26, UPPER GROSVENOR STREET.
MY DEAR CHARLES GREVILLE,
I send you back Channing's book, with many thanks. The controversial
part of his sermons does not satisfy me. No controversy does; no
arguments, whether for or against Christianity, ever appear to me
_conclusive_; but as I am a person who would like extremely to have it
demonstrated _why_ two and two make four, you can easily conceive that
arguments upon any subject seldom seem perfectly satisfactory to me.
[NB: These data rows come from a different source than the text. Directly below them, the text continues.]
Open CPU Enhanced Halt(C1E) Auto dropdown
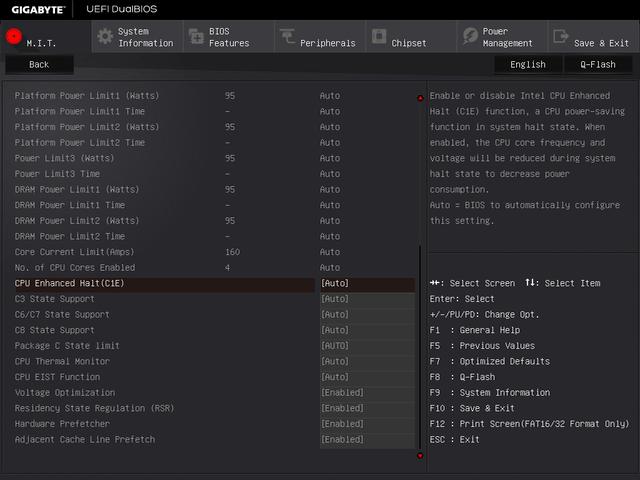 coord(366,283)
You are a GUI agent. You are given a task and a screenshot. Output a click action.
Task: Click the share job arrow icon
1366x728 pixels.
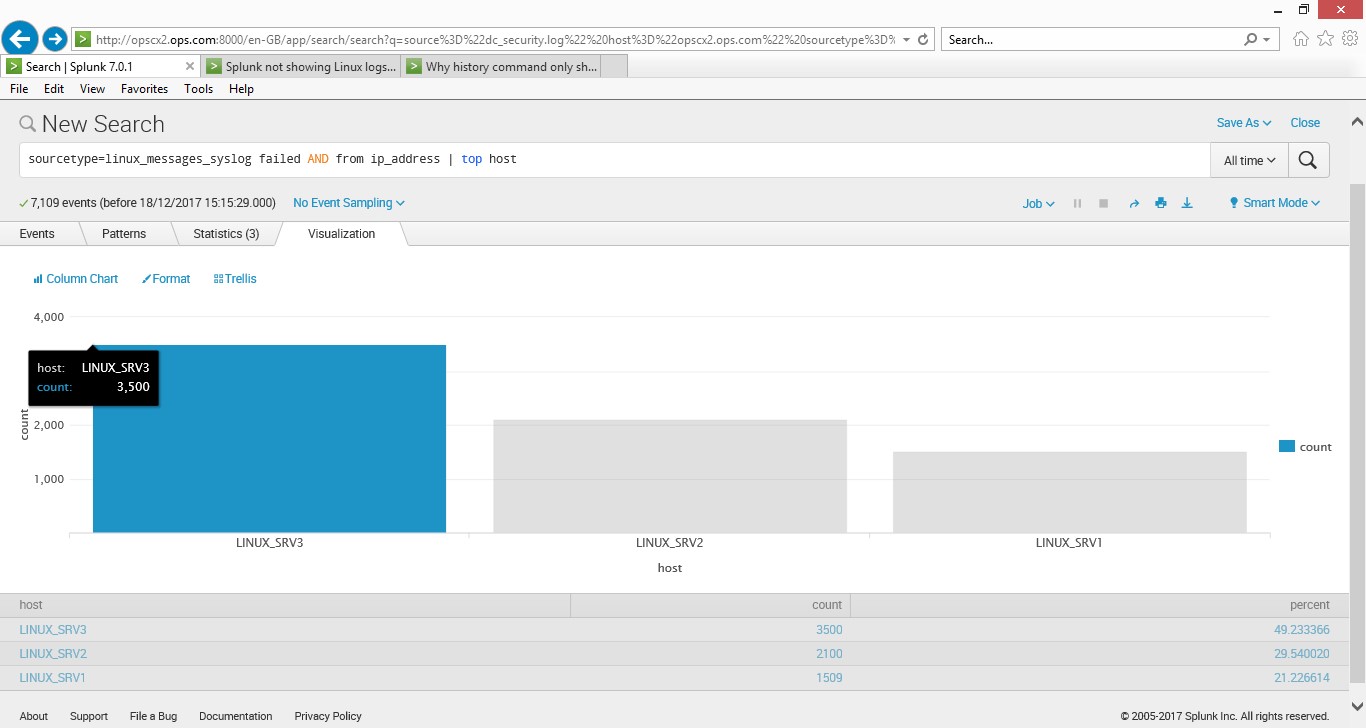(1134, 203)
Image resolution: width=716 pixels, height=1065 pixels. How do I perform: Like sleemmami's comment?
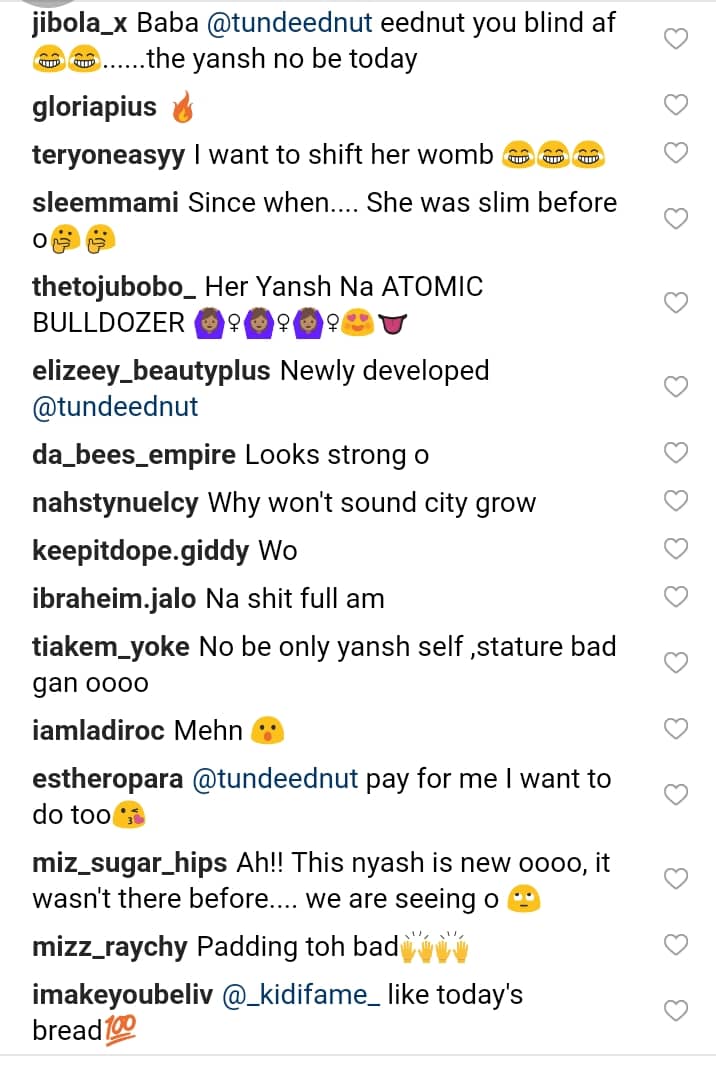tap(677, 219)
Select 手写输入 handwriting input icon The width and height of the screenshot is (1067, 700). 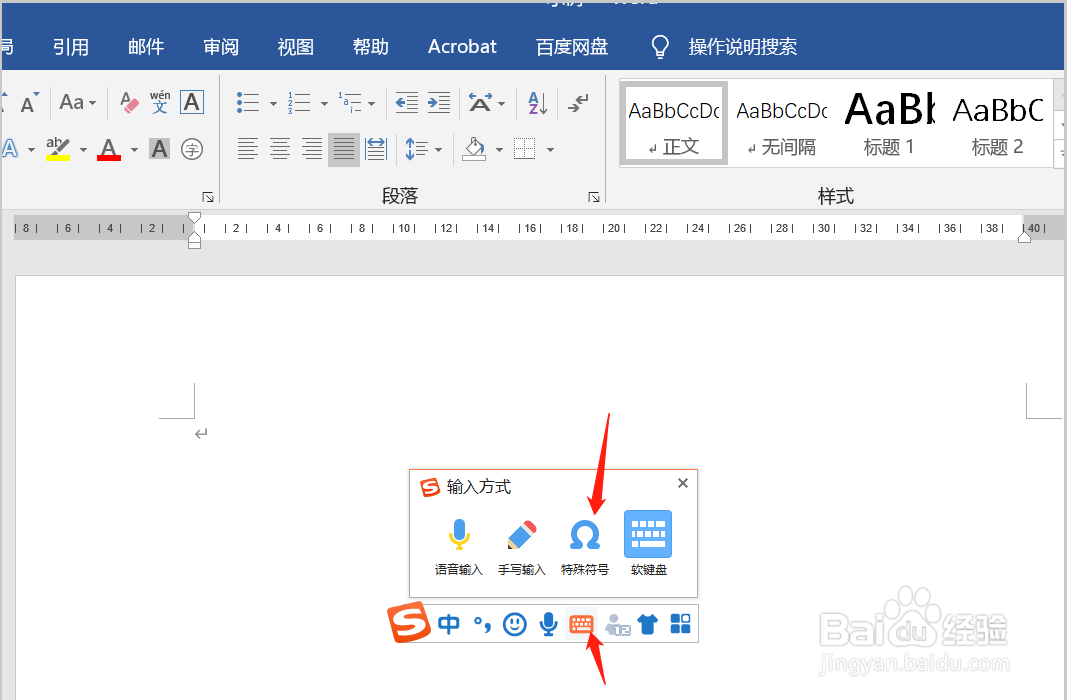522,534
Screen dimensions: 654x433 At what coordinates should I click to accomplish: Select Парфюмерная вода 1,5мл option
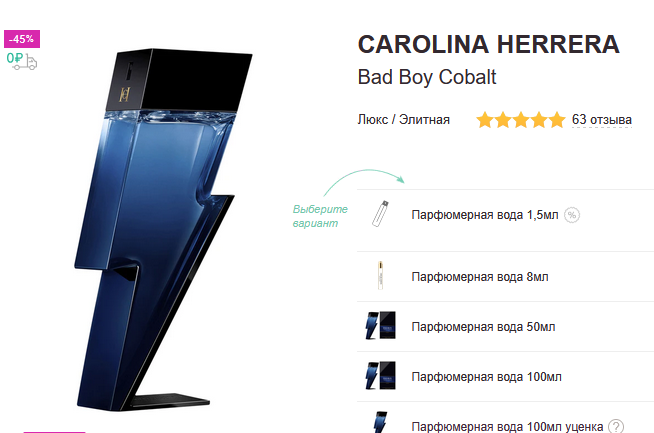(506, 220)
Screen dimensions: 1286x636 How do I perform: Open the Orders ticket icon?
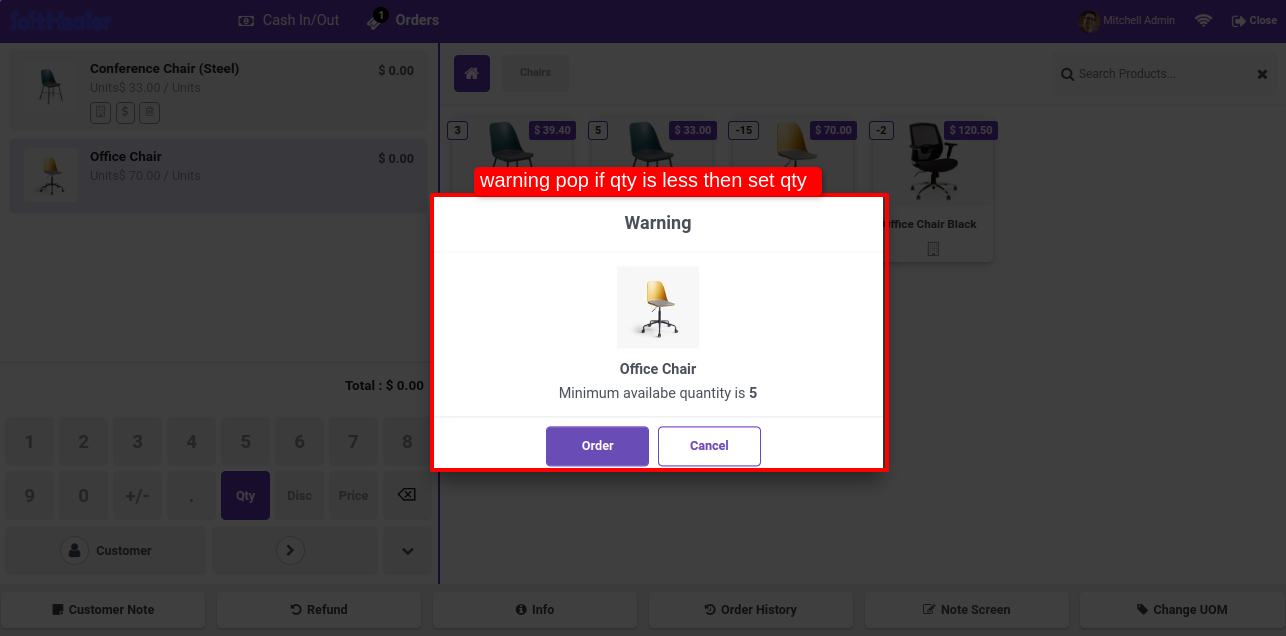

As
for my convictions, which are, I thank God, vivid and strong, I think
they spring from a species of intuition, mercifully granted to those who
have a natural incapacity for reasoning, _i.e._ the whole female _sect_.
And, talking of them, I do not like Dryden, though I exclaim with
delight at the glorious beauty and philosophical truth of some of his
poetry; but oh! he has nasty notions about women. Did you ever see
Correggio's picture of the Gismonda? It is a wonderful portrait of
grief. Even Guercino's "Hagar" is inferior to it in the mere expression
of misery. Knowing no more of the story years ago than I gathered from a
fine print of Correggio's picture, I wrote a rhapsody upon it, which I
will show you some day.
The "Leaf and the Flower" is very gorgeous, but it does not touch the
heart like earnest praise of a virtue, loved, felt, and practised; and
Dryden's "Hymns to Chastity" would scarcely, I think, satisfy me, even
had I not in memory sundry sublime things of Spenser, Dante, and Milton
on the same theme. Thank you for both the books. Each in its kind is
very good.
I am yours very truly,
F. A. B.
[Mr. Greville had lent me a volume of Dr. Channing's "Sermons," and
Dryden's "Fables," which I had never before read.]
26, UPPER GROSVENOR STREET, Saturday, April 29th.
DEAREST GRANNY,
I send you back, with thanks, the critique on Adelaide. It is very civil
and, I think, not otherwise than just, except perhaps in comparing my
sister _at present_ to Pasta.
If genius alone were the same thing as genius and years of study, labor,
experience, and practice, genius would be a finer thing even than it is.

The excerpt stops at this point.